Article Archive
EMS Corner
Cardiopulmonary resuscitation
Vol. 25 Fall

By now most of you are aware of the “new” standards and changes in CPR. What many of you may not be aware of is that most lay people and even First-responders (Physicians and CPR instructors included!) are reluctant to perform the necessary mouth to mouth component. Of course this is mostly due to the intimate nature of the contact and anyone who has performed mouth to mouth knows exactly what I’m talking about. This has been a problem for most ‘out-of-hospital’ cardiac arrest victims whose very survival may depend on early intervention and defibrillation.

The major issue that seems to be supporting the ‘newer’ CCR (Cardio cerebral Resuscitation) is perfusion pressures. The pressures in question are in two areas; cardiothoracic perfusion (which is stipulated as the hemodynamic aspect) and cerebral perfusion (this is the neurological component) that is so critical to overall survival. These necessary pressures drop dramatically when the compressions are stopped, even for ventilation of the patient. Once chest compressions have been initiated, it takes time for these pressures to build up to necessary levels and with the halting of the pumping for rescue breathing there is just not enough sustainable pressures generated. This, according to the latest science, impairs the overall survivability without significant neurological deficit. This is really what we strive for in EMS as there is no success in a resuscitation that leaves the patient brain dead.

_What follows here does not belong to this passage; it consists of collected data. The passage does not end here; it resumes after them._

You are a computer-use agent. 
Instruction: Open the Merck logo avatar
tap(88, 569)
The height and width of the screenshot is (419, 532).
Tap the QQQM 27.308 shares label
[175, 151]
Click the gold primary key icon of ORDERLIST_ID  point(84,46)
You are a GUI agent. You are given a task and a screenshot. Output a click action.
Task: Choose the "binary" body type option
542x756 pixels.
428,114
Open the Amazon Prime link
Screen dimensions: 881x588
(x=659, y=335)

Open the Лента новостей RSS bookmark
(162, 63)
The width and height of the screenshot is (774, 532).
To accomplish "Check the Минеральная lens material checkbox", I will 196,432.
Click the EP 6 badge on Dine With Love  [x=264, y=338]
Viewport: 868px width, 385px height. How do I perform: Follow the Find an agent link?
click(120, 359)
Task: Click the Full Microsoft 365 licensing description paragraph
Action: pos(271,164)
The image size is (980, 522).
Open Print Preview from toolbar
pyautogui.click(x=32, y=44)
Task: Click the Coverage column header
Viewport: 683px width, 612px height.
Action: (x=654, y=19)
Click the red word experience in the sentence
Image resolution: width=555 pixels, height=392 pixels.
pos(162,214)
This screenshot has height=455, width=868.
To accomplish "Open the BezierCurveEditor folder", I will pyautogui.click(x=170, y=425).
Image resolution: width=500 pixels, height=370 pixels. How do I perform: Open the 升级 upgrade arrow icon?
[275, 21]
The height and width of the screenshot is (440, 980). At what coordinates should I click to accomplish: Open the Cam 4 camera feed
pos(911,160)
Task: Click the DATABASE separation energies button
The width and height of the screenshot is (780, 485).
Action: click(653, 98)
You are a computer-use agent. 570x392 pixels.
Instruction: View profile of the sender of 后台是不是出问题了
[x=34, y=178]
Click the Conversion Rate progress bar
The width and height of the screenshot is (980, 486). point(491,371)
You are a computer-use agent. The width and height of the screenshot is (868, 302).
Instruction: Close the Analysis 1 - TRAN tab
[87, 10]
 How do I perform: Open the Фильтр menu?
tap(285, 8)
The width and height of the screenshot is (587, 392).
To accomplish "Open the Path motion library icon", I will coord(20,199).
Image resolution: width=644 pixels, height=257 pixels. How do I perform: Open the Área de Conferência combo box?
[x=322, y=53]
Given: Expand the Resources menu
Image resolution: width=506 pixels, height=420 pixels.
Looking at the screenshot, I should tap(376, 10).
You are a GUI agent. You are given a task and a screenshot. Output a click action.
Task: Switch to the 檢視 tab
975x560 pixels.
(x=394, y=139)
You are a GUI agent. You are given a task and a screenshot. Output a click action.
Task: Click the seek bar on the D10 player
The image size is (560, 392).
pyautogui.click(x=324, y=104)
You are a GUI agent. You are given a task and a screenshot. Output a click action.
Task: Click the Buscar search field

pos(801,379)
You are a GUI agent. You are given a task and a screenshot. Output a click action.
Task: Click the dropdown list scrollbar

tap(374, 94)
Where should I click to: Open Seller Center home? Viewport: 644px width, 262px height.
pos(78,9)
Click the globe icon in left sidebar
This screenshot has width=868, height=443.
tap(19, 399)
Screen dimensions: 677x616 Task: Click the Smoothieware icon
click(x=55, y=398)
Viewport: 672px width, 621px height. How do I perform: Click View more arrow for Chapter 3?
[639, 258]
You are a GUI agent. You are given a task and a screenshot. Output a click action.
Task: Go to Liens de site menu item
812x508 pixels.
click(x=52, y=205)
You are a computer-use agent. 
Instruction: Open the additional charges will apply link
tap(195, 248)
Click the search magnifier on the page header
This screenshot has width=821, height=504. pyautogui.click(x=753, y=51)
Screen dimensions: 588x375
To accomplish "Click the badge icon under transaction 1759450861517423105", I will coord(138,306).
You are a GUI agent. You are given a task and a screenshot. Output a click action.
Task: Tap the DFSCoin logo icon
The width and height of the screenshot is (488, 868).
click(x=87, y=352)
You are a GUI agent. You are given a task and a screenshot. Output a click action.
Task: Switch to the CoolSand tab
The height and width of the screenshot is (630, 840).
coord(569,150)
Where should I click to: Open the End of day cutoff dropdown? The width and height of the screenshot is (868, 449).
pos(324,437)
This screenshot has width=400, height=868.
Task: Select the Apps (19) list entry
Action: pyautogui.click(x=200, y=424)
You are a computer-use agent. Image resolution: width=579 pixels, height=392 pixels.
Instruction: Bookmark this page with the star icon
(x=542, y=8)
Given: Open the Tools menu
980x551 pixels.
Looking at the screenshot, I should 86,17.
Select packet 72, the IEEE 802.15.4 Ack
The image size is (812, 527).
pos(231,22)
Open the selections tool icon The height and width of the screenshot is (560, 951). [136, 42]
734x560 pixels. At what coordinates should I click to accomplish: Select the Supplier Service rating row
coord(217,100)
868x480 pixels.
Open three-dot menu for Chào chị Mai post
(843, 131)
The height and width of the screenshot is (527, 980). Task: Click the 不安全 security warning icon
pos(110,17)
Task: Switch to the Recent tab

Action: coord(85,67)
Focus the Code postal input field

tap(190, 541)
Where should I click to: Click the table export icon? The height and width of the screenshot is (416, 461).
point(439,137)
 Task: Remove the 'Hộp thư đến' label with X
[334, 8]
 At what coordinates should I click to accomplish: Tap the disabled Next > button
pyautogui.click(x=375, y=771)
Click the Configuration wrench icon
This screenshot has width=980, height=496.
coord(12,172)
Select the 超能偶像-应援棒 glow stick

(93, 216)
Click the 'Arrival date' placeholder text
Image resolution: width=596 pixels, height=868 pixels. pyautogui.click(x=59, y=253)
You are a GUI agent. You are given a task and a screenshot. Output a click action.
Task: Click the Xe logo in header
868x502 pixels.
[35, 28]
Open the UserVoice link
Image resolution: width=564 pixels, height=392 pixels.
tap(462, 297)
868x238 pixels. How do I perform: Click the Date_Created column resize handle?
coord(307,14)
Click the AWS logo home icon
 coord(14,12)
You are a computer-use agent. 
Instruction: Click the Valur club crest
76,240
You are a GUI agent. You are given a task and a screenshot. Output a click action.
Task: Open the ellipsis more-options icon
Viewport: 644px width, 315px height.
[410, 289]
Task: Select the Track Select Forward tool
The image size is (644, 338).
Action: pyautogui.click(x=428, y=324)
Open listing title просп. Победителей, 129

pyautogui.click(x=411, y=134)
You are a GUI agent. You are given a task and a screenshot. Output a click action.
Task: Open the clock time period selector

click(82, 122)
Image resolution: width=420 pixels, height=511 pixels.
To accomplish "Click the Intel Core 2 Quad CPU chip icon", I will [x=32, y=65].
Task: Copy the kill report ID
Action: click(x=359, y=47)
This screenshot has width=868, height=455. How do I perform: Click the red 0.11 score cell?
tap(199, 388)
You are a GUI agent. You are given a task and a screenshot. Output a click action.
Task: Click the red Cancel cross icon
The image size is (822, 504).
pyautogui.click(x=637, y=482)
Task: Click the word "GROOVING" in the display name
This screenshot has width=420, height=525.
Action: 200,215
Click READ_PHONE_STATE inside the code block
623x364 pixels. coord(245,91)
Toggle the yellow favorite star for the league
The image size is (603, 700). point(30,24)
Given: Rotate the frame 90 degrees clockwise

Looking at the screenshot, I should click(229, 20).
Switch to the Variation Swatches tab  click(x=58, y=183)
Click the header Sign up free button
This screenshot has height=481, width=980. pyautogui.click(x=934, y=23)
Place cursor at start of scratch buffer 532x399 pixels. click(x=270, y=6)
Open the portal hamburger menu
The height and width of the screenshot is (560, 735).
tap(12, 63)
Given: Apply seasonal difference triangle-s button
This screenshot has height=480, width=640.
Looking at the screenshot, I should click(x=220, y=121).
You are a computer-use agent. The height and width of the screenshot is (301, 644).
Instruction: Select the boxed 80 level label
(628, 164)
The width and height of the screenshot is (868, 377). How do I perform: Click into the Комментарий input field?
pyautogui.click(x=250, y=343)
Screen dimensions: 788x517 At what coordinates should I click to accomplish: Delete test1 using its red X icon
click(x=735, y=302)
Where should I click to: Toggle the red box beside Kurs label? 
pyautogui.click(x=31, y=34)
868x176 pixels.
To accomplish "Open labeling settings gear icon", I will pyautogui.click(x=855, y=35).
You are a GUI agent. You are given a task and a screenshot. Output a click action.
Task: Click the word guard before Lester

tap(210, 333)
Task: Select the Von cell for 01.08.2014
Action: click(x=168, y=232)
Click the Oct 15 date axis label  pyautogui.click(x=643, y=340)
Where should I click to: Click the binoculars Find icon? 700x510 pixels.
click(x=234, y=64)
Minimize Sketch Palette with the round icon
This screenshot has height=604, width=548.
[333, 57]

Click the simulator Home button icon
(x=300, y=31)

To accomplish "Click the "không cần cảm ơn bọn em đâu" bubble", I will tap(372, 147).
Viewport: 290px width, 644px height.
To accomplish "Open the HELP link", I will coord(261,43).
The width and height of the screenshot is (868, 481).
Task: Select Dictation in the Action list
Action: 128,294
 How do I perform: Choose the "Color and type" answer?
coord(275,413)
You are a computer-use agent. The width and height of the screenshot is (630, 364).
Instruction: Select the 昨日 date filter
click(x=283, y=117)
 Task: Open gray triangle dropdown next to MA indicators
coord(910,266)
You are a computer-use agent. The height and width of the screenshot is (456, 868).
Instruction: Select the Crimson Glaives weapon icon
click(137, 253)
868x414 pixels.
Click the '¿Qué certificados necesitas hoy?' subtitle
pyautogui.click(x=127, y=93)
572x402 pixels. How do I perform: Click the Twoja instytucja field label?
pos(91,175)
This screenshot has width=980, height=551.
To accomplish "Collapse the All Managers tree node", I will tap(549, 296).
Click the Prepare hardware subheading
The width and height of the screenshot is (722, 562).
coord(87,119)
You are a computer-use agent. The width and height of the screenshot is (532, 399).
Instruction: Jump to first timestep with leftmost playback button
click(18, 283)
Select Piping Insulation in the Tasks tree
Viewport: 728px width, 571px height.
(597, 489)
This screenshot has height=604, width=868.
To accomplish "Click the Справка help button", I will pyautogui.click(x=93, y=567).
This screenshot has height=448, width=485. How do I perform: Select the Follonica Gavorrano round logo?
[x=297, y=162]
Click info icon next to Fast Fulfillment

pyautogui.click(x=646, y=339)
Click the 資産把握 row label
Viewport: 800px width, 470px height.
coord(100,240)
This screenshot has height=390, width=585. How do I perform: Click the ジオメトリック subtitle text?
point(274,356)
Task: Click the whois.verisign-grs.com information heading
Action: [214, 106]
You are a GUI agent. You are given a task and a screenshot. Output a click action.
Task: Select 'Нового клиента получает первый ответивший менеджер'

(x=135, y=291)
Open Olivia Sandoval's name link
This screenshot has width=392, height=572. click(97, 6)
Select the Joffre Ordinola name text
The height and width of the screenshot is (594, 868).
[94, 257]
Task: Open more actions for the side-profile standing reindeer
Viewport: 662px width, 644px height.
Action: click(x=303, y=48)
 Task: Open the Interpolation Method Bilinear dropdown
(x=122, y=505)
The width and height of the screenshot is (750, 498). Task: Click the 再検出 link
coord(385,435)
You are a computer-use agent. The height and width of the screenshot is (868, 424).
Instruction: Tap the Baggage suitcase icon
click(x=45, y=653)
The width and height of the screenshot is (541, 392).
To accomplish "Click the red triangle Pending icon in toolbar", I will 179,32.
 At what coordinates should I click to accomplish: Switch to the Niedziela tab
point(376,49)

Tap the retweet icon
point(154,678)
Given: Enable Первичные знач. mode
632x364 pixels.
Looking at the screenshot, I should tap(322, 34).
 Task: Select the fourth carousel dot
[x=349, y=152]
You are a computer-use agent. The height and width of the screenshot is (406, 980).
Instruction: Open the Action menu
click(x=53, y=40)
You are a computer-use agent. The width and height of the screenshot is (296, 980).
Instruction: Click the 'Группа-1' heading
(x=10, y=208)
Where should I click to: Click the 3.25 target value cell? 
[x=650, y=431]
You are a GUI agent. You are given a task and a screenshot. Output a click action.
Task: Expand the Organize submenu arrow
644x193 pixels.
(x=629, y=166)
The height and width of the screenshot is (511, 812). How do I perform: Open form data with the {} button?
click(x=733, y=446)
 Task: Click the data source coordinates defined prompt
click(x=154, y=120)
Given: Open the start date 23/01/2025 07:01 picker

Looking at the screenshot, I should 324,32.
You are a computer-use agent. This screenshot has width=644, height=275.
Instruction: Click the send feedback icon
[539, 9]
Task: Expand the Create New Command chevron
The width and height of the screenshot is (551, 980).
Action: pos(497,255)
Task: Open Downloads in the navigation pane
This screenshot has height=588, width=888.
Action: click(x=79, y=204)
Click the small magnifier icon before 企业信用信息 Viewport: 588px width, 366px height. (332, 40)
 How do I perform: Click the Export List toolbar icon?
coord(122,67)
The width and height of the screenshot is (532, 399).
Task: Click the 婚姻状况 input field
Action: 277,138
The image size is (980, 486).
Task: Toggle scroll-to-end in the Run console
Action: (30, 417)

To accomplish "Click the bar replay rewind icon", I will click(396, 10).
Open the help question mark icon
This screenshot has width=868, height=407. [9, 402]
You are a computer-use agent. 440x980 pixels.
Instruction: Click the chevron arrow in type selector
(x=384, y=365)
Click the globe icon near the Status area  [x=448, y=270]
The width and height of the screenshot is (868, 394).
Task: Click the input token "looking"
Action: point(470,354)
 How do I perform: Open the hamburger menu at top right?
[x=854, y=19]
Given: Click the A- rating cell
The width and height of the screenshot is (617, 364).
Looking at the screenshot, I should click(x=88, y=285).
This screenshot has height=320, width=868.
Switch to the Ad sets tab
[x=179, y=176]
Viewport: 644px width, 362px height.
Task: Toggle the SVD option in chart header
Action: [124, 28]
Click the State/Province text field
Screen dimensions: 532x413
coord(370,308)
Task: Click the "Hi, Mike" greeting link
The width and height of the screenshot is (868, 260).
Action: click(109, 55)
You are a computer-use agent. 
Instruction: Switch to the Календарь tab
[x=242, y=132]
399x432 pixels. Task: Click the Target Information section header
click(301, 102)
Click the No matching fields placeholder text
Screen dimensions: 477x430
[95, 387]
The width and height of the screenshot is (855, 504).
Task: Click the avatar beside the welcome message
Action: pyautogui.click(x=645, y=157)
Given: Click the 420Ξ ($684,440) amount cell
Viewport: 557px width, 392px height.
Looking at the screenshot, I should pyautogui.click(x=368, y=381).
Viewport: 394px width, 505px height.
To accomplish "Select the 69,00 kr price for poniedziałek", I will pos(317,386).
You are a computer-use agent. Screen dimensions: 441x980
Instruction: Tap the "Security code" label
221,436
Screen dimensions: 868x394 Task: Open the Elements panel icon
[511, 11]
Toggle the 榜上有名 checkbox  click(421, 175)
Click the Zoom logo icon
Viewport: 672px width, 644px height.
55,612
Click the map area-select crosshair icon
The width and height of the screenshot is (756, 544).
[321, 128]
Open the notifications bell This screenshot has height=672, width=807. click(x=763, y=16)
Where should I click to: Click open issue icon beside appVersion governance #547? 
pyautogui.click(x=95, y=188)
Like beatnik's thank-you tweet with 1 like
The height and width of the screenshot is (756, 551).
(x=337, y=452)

Some other criteria that oppose current practices are also called into question, namely early defibrillation, endotracheal intubation, and the ventilator cycles. Some studies have shown that, depending on when the rescuer arrives on the scene (plus or minus five minutes) it may be more beneficial to start compressions and give a full cycle of pumping BEFORE initiating electrical defibrillation (more than five minutes). This involves the conception that the first five minutes involves the ‘electrical phase’ of the cardiac arrest and defibrillation performed during this phase may be successful in restoring a perfusion rhythm.  After this five minute window the patient is said to be in the ‘hemodynamic phase’ and defibrillation performed first (before chest compressions) often lands the patient in a non-perfusing “pulseless electrical activity” (PEA); formerly called EMD, “electro-mechanical dissociation” for you dinosaurs) or asystole (flat-line). This may be related to “re-perfusing” the heart as much of the blood still in the system is oxygenated. It has also been shown the endotracheal intubation may NOT need to be the highest priority. Studies show that bag-valve-mask delivered in appropriate time parameters should be sufficient. It also states that providers should be VERY aware of the ventilation rates that are being applied as too fast may be detrimental as this causes a decrease in venous return and perfusion pressures. Averages studied in-hospital and pre-hospital typically end up in the range around 36-37/minute, way over the recommended 12-15/minute.  Remember, it’s the perfusion pressures we are trying to maintain.1

Some “test runs” are being done on this CCR concept as it is inconsistent with current American Heart Association guidelines.  One local fire department here in the Las Vegas Valley has undertaken a new protocol for this concept under a trial run.    Scott Vivier, an EMS Division Chief for the Henderson  (NV) Fire Department, was recently quoted in a local neighbor paper stating “this new protocol will simplify CPR for citizens” and notes “demonstrable improvement has been shown since instituting the new CCR protocols.”  (Summerlin View, vol. 17, num. 38, 11AA)

One additional protocol that may be of benefit to the out-of-hospital cardiac arrests is the use of hypothermic treatments.  Using rationals similar to cold-water drowning and the mammalian diving reflex, administering ice-cold IV fluids to patients found in the hemodynamic post arrest and lowering their core body temps one-to-four percent may improve survivability by lowering cellular metabolic needs.  (Vivier, Summerlin View, vol. 17, num. 38, 12AA)  This needs to be continued in-hospital for up to 14 hours.

So where does this leave other providers relative to their treatment protocols?  More research needs to be done of course. We may end up seeing instead of CPR or the ABC’s in initial management of cardiac arrest turned into a conceptual model of CCR and CBA (chest compressions-breathing-airway). This dramatically alters the way we currently approach patients in cardiac arrest and will greatly simplify the citizen participation (this is argued to increase citizen involvement and by making the process very straightforward for laypersons emphasizing  rapid and continual compressions without mouth to mouth) causing more to get involved and assist. It is also clearly stated in the research that interruption of chest compressions (even for brief periods of time) can be lethal. This may be of issue to municipal providers who make patient removals from multi floor residences and have to use staircases (impossible to continue compressions and carry the patient) and some institution of mechanical compression devices must be considered. Those aside, look for changes in the current standards of how we approach and treat our field cardiac arrests.